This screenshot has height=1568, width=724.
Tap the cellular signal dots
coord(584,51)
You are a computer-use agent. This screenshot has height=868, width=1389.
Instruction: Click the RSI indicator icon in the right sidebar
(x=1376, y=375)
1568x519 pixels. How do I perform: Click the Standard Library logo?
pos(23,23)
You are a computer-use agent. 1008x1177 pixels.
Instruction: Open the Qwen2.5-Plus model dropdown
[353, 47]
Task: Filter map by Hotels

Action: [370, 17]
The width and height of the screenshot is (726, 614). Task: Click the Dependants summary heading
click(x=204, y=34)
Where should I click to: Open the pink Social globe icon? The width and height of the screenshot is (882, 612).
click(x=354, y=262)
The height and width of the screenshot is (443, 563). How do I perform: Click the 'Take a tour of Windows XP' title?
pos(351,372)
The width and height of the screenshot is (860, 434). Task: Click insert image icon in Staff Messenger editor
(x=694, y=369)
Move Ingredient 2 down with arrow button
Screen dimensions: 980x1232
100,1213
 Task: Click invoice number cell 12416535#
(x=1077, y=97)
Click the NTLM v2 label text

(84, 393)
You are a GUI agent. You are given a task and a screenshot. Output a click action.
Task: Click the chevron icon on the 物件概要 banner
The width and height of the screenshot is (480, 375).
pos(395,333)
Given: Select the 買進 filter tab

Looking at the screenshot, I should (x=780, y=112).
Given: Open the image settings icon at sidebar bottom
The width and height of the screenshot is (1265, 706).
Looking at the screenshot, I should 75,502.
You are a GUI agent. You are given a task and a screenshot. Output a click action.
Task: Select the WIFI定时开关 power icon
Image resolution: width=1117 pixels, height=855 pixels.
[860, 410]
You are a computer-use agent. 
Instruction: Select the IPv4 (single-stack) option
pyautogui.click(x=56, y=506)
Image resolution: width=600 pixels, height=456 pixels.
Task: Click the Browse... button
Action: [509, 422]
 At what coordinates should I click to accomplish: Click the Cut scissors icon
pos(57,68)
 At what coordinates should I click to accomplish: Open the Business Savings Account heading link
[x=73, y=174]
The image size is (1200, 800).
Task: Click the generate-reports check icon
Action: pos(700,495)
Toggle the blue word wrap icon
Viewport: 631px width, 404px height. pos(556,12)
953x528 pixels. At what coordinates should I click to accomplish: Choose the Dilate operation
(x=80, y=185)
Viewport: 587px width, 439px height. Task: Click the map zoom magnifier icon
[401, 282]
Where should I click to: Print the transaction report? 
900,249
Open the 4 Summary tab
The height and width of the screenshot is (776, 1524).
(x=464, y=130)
* * * * *
§ **Exercise instructions**
All lines from the one with "Viewport: 587px width, 439px" through the final line above are to be quoted exactly; quote no other line.

§ **Task answer**
Viewport: 587px width, 439px height. Task: Click the map zoom magnifier icon
[401, 282]
Where should I click to: Print the transaction report? 
900,249
Open the 4 Summary tab
The height and width of the screenshot is (776, 1524).
(x=464, y=130)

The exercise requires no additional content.